Data: 15-06-2014
Francesca Paci a Passepartout
Francesca Paci dal festival Passepartout:
Se gli uomini non sono pronti poi a farle crescere politicamente le rivoluzioni, non c’è internet che tenga.
Sono le ore 18 di domenica 15 giugno, ultimo giorno del festival Passepartout, tocca all’unica donna presente in cartellone: Francesca Paci. Parla dal palco del Teatro Alfieri di Asti ( che ha sostituito la sede abituale del Cortile del Palazzo del Collegio per cattivo tempo). Al termine risponde alle domande poste dal pubblico e dai conduttori di Primaradio che cura il dopo-festival.
Corrispondente del quotidiano La Stampa nei paesi islamici. Prima ancora aveva lavorato alla cronaca locale di Torino, seguendo un corso in peacekeeping e imparando l'arabo. Ha scritto due libri sull'islam italiano e collabora anche con la think tank italiana Vision. Vincitrice del Premio Giornalistico Internazionale Marco Luchetta e del Premiolino Giovani, è anche conduttrice della trasmissione televisiva Nirvana, in onda su La7.

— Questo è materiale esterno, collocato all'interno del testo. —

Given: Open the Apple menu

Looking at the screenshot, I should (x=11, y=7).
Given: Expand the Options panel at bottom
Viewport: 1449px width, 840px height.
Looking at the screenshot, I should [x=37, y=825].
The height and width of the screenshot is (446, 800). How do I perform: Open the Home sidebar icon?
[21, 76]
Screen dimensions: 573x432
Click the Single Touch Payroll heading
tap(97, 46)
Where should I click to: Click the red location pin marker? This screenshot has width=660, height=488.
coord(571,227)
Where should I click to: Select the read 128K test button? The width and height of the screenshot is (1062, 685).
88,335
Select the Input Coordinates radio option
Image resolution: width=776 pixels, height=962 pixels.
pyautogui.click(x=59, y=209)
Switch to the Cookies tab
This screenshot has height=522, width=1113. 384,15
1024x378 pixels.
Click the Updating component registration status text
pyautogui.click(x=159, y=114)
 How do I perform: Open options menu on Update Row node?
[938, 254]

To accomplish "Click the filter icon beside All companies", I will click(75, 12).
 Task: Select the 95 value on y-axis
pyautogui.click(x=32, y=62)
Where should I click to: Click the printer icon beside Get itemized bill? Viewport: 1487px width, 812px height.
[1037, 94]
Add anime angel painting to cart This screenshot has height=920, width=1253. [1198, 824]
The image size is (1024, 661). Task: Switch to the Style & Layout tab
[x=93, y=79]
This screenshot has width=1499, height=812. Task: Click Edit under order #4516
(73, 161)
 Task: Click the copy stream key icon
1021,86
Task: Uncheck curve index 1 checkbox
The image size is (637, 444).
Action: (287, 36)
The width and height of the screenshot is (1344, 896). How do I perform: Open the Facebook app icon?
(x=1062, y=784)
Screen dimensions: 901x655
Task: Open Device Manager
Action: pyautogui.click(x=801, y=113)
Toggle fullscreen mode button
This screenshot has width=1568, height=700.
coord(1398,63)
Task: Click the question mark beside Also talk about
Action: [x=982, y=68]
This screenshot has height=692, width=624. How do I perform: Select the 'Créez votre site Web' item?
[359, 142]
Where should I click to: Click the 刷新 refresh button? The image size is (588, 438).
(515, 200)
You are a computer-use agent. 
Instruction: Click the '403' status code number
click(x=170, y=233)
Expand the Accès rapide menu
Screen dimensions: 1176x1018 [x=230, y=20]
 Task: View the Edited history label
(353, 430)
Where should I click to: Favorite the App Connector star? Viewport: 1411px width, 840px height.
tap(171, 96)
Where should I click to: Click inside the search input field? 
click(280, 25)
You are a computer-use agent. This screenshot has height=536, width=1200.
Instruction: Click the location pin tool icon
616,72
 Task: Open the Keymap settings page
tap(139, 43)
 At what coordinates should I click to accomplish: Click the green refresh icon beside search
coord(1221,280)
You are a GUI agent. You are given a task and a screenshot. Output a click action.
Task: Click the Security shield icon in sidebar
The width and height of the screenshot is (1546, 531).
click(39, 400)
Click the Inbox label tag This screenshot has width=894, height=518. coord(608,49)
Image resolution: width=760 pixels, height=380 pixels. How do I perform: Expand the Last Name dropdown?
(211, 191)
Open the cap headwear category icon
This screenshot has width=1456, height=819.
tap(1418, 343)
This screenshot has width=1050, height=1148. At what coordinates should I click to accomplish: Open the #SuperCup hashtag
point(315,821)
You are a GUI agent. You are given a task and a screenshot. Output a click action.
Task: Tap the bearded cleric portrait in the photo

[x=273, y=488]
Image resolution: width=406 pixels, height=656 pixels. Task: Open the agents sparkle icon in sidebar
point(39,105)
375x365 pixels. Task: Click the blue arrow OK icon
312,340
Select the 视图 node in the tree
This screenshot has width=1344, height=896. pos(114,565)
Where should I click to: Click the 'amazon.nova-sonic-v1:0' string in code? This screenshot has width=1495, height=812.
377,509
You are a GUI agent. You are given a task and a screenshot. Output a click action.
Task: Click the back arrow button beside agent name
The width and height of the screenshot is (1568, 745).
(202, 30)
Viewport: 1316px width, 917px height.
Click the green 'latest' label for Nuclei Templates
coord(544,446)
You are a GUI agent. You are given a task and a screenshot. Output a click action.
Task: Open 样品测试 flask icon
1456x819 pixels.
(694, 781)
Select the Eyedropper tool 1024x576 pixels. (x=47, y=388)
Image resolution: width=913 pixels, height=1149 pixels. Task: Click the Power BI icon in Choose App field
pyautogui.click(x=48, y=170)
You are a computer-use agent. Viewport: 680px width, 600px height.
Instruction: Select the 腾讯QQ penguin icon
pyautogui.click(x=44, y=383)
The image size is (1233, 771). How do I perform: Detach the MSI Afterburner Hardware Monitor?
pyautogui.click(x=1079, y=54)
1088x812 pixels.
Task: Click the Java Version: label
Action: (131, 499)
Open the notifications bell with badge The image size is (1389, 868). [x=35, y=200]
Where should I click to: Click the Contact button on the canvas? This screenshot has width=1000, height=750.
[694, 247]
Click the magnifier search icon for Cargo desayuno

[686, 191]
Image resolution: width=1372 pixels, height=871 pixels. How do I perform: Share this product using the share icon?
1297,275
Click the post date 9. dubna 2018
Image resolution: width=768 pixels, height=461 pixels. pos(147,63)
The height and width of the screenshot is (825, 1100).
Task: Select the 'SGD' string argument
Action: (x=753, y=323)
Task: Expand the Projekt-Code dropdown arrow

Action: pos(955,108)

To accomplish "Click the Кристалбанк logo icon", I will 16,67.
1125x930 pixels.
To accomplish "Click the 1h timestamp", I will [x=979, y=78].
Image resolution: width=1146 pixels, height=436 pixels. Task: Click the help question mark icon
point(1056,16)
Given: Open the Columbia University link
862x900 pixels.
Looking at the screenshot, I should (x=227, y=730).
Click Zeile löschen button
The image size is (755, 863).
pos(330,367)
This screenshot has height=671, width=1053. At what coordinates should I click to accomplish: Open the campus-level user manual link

“Per tutto il 2011 non abbiamo fatto che parlare delle primavere arabe, l'onda libertaria che dalla Tunisia si era propagata in Egitto, Libia, Siria, Yemen, Barhein. I media italiani, così come quelli internazionali, erano avidi di storie di giovani ribelli decisi a rovesciare le incrostate satrapie mediorientali che i genitori avevano malmostosamente tollerato per decenni. La storia più raccontata di tutte le storie era poi quella della Rivoluzione Facebook, formula iconografica per indicare più genericamente il ruolo dei nuovi media e dei social network nella presa di coscienza dei ragazzi di piazza Tahrir (altra popolarissima icona). L'abbiamo raccontata tutti nelle sue più colorate varianti, dai video dei piccoli cortei spontanei nelle strade della siriana Homs ai tweet di Tahrir. E' indubbio infatti che la possibilità di essere collegati con i connazionali attivisti sparsi in tutte le città e simultaneamente in diretta mondiale abbia dato ai primissimi protagonisti del Cairo, Tunisi, Bengasi, Damasco, Sana'a e le altre capitali la forza formidabile di non sentirsi mai soli contro il Potere.
Ma le rivoluzioni le realizzano gli uomini e se gli uomini non sono pronti poi a farle crescere politicamente (o se non hanno il radicamento sociale necessario ad evolvere) c'è ben poco che internet possa inventarsi per tenerle in vita. Anche perché le forze della contro-rivoluzione hanno strumenti telematici come i loro avversari e molto molto di più. Così, a distanza di tre anni, gli stessi media italiani e internazionali che si erano esaltati per le immagini delle bandiere issate sui sepolcri dei tiranni hanno scritto la parola fine a quella storia decretando cha le primavere arabe sono nella migliore delle ipotesi tramontate a vantaggio dei cupi inverni islamisti e nella peggiore sono morte, archiviate, rivoluzioni fallite con buona pace dei loro volenterosi quanto sconfitti protagonisti.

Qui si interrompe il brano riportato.